We haven’t picked any stocks from Consumer Discretionary due to its volatility in recession times and we have skipped Utilities due to their low dividend yield. Below we go through each of our picks for Dividend Aristocrats.

Consumer Staples – KHC with 5.2% Div Yield

The Kraft Heinz Company (KHC) pays $0.40 in quarterly dividends or $1.6 p.a. and has kept its dividend stable since the onset of COVID-19. The current payout ratio is just below 60%, which is still at sustainable level.

At the current share price of $30.6, KHC is still offering a dividend yield of 5.23%, which is on the lower end of our selection. However, we still include KHC due to its profile as a defensive stock.

Source: Seeking Alpha

Fundamentals: KHC has announced on October 29, that in Q3 the company has increased both its quarterly revenues ($6.44bn, up 7.4% y-o-y) and Adjusted EBITDA ($1.67bn, up 13.5% y-o-y).

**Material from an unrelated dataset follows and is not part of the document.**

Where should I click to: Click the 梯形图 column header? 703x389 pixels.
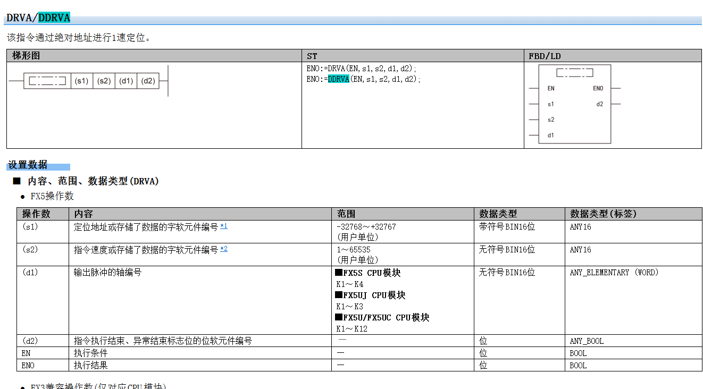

Q3 was KHC’s second full COVID-19 quarter ending on September 26, 2020. The company delivered adjusted EPS of $0.7 for the quarter and declared $0.4 in dividends. The U.S. remains company’s largest market accounting for 74% of sales. The stability in Q2 and Q3 results suggests that KHC might be able to keep its revenues and earnings stable throughout the corona crisis and therefore keep its dividend.

Consumer Discretionary – too risky and volatile in recession

Consumer discretionary is a sector most vulnerable during a recession as consumer discretionary income shrinks, leaving little to no budget for a nice-to-have items such as luxury bags, going out to theaters, restaurants, expensive subscriptions and larger ticket items.

As you might know we have a BUY recommendation for Tapestry: Use The Opportunity To Acquire A Great Dividend Stock. The stock went up 56% since we published a recommendation to buy. In our article the assumption was that the company will resume paying dividends in the future. As for the purpose of this article, TPR does not fit the profile of Dividend Aristocrats due to currently missing dividend and low Div Yield.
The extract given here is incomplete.